To Kirk's list Paul and I added the statement that we are cultural conservatives, which we defined (with Kirk's approval) in these words, in a book Free Congress Foundation published in the 1980s:
Cultural conservatism is the belief that there is a necessary, unbreakable, and causal relationship between traditional Western, Judeo-Christian values, definitions of right and wrong, ways of thinking and ways of living--the parameters of Western culture--and the secular success of Western societies: their prosperity, their liberties, and the opportunities they offer their citizens to lead fulfilling, rewarding lives. If the former are abandoned, the latter will be lost.

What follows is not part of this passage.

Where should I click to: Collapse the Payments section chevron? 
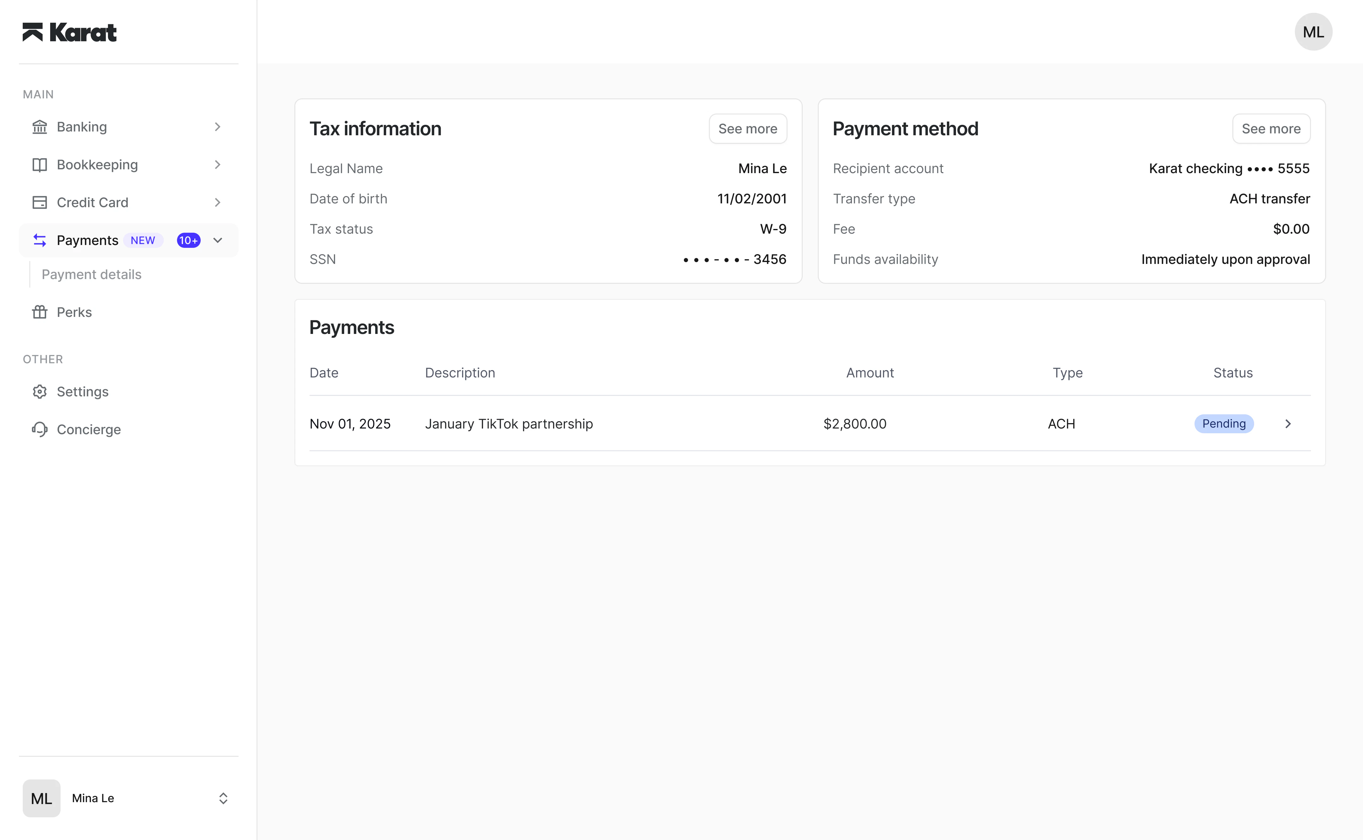[217, 240]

As has happened on a broad scale since that definition was offered thirty years ago, and to an even greater degree if we look back to our country's last normal decade, the 1950s. Then, it was esay for a blue-collar man to get a good job, one that paid enough that he could give his family a middle-class standard of living on one income.In this year's election, the popular outrage over the decline of the middle class, the wasting of our children's lives in unnecessary overseas wars and the ravages cultural Marxism, a.k.a. political correctness, has inflicted on our culture has broken into the open. I do not think it will be put back into the bottle anytime soon. If it is to bear fruit in terms of restoring America's greatness, it must turn, not just to conservatism, but to cultural conservatism. Culture is the basis for everything else, and util we again get it right all else will continue its downward spiral. As we shall see, The Next Conservatism talks about how we might find our old culture again.